Belle Isle Park (Detroit, Michigan)
If you think Detroit sucks, you are sadly mistaken. And besides the massive revitalization project, this park is one of the biggest reasons why. The park is a massive 982 acres, and is housed solely on an island in the Detroit River, with the Michigan coast to the west and the Windsor, Ontario coast to the east. On the island, you’ll find an aquarium, massive expanses of green, forest, 800 meters of swimmable beach (with the Detroit skyline beautifully in the distance), and so much more. It is a delight.
Central Park (New York, New York)
This was one of the first parks I got lost in. I remember, on a trip to New York, I entered the park on the south side and planned on walking north until I got to the northern boundary of the park. I was naïve. I walked and explored for what seemed like ages. I kept going, though I was tiring. Finally, I saw a little castle and told myself that when I got to that castle, I’d certainly be able to see the end of the park. The truth is, when I got there, I saw only more park. Later, I learned that I’d only been a third of the across the incredible park. Over 150 years ago, New Yorkers were smart enough to set aside 778 acres in the middle of what would become one of the biggest, busiest cities in the world. It is undoubtedly the lifeblood for many in the metropolis area.
Golden Gate Park (San Francisco, California)

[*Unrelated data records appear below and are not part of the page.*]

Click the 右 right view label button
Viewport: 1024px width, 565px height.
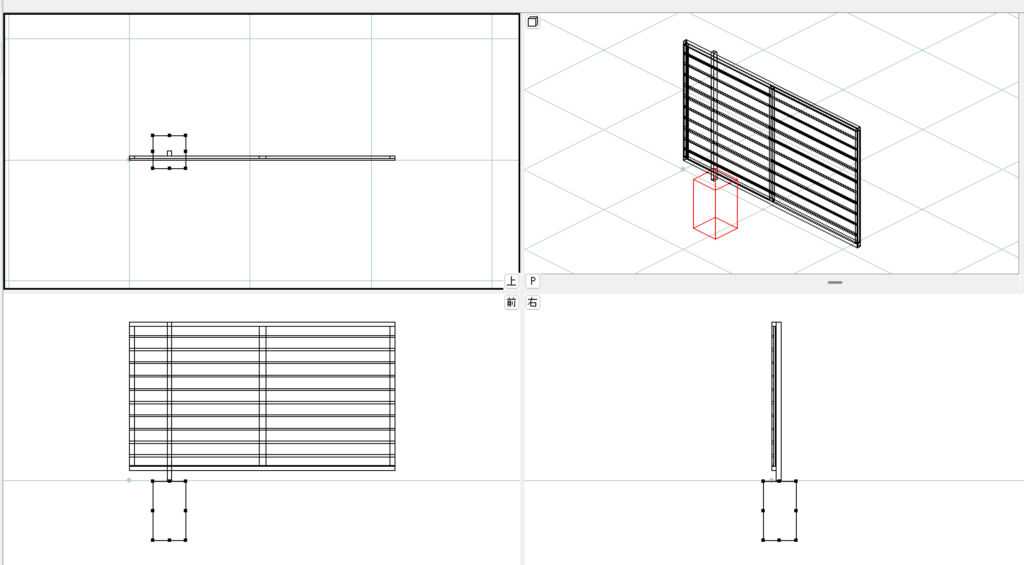533,302
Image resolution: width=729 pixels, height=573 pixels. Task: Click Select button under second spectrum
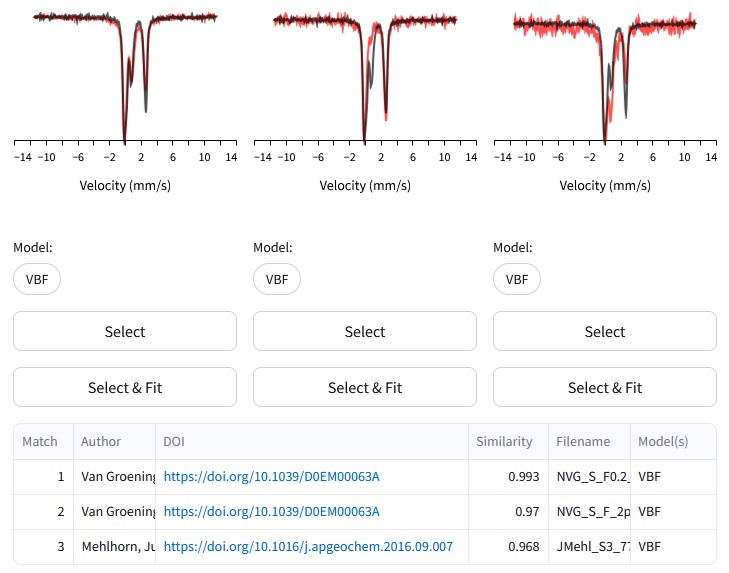[x=364, y=331]
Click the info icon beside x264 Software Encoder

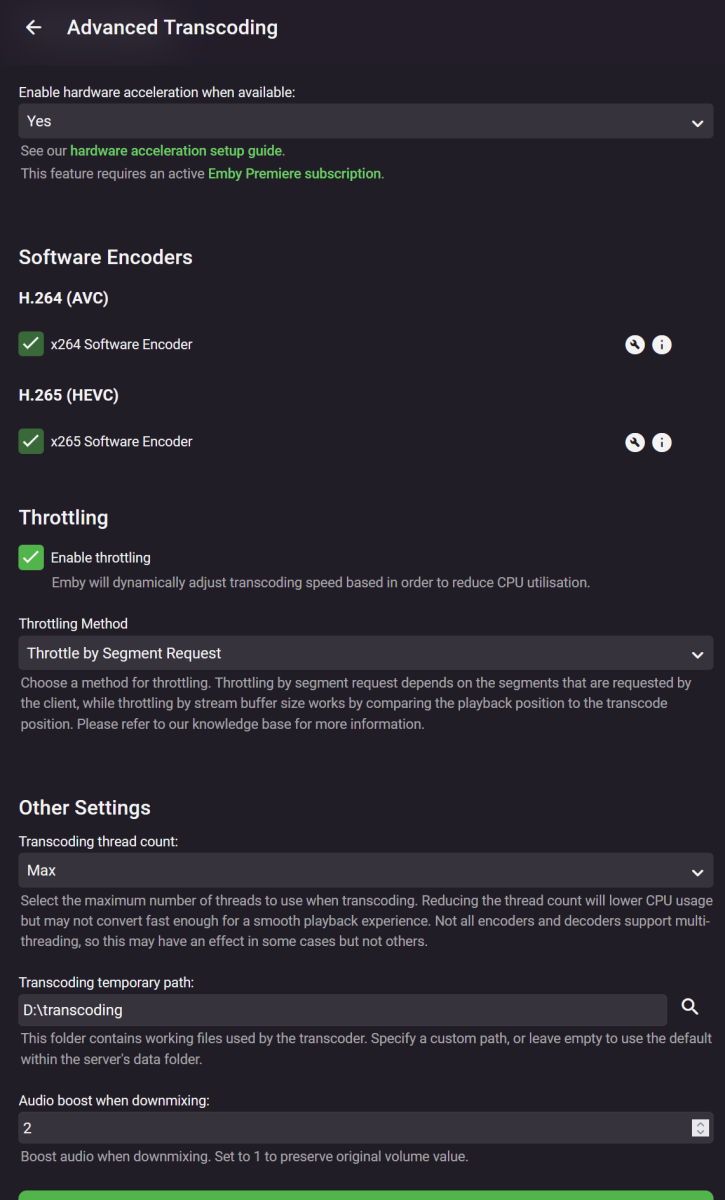661,344
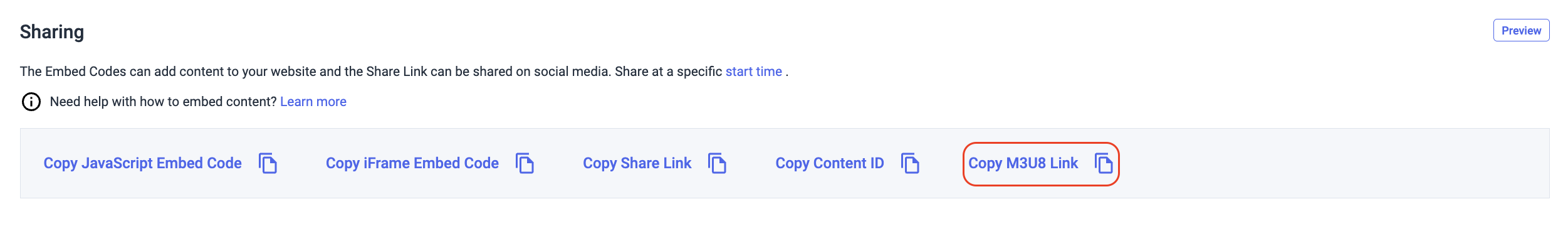Open the Learn more link
Viewport: 1568px width, 226px height.
pyautogui.click(x=313, y=102)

3 miles long and encompassing more than 1,000 acres, Golden Gate Park is the grand-daddy of massive city parks in the U.S. Want to get lost in a gardens that has plants from all over the world? They’ve got that. A science center that acts as a mini-Smithsonian? That, too. Looking for an American bison or two? You guessed it. Golden Gate has just about everything and it is the lynchpin that connects downtown San Francisco to Ocean Beach. Not to mention, it’s hella close to the “painted ladies” that 90’s sitcom Full House was modeled after; ultimate bonus points for that.
Volunteer Park (Seattle, Washington)
Although the park is just a hair over 43 acres, it gets the nod because—besides the conservatory and green space to enjoy—within the park is a water tower that houses the history of Seattle parks, which talks about how the prudence of a few men helped changed the face of Seattle forever. Now, they have delicious parks scattered throughout the city—more as features than afterthoughts. Included in them are Washington Park Arboretum, which is hundreds of acres of beauty, and Green Lake Park, a 259-acre Pacific Northwest version of Lake Eola Park (in Orlando), only bigger and with much more to do.
What about you? Where do you go to be in touch with nature in your city? If you haven’t ventured out too much yet, I’d challenge you to. Happy exploring, or resting, or whatever it is you need to do when you get there.